How to cast array data from object to float64 after reading an Excel file with Pandas/NumPy?

128 Views Asked by At

I am trying to import a number of Excel files in a for loop and cast a column from the file as an array of type float64, to be used later in an lmfit function. To do so, I read the Excel files (iterated by an index), put data from one column into a list, and then cast the list as an array. Shown below:

isolated_peak_df = pd.read_excel(path + r'/Residuals_{}.xlsx'.format(i), header=None)
isolated_peak = [a for a in isolated_peak_df.transpose().iloc[0].loc[0:50]]
isolated_340_peak = np.array(isolated_340_peak)

This works for other purposes, but when I attempt to use the newly-created array to do some math in an lmfit function, I get the error:

TypeError: Cannot cast array data from dtype('O') to dtype('float64') according to the rule 'safe'

I've seen a number of questions (e.g., here, here, here) asking for workarounds to the same error, but none of them resolve this specific situation, and trying to use advice in the answers continues to lead to errors. For example,

  • I tried to add dtype='float64' as an argument to the np.array() call, like how Adrine Correya suggested here, but the same error remained.

  • I tried adding isolated_peak_df = isolated_peak_df.astype('float') the line after I defined isolated_peak_df, and I also tried adding pd.to_numeric(isolated_peak) in both the line after I defined isolated_peak as a list and in the line after I defined isolated_peak as an array, as Nick suggested in the comments below. However, in all cases, the same error remained.

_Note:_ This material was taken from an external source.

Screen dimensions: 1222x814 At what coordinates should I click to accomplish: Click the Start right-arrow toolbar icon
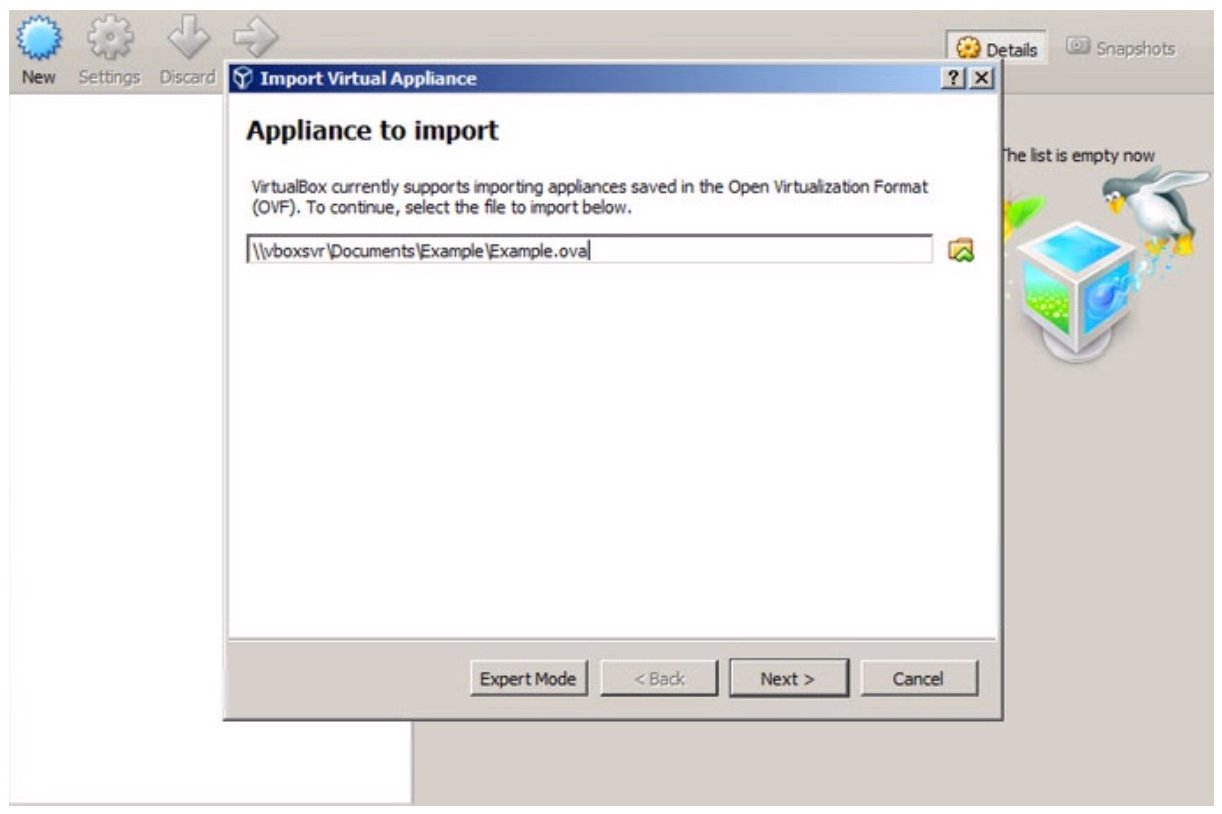(x=254, y=40)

  • Additionally, as MHO suggested here, I made sure that the sizes of the array shown above matches the size of the array with which mathematical operations are being performed (and I also did a basic subtraction by making an np.zeros() array with the same size to verify that the issue was with the newly created array above, and not the latter).

  • And, as xagg suggested here and hpaulj advised in the comments below, I made sure that all of the values passed were indeed floating-point numbers, not strings or other non-numeric data.

Other answers provided were specific to scipy/sci-kit and not lmfit. What is going wrong?


Edit: I now suspect that the error is less to do with the data type of the array, as the error would imply, but in the size of the parameters I am using in the lmfit function. By decreasing the starting value of the "x" and "y" parameters by several orders of magnitude (e.g., down to 5), the error no longer appears...

freeParams = Parameters()
freeParams.add("x", value = 5 * (10 ** 20), vary=True)
freeParams.add("y", value = 5 * (10 ** 15), vary=True)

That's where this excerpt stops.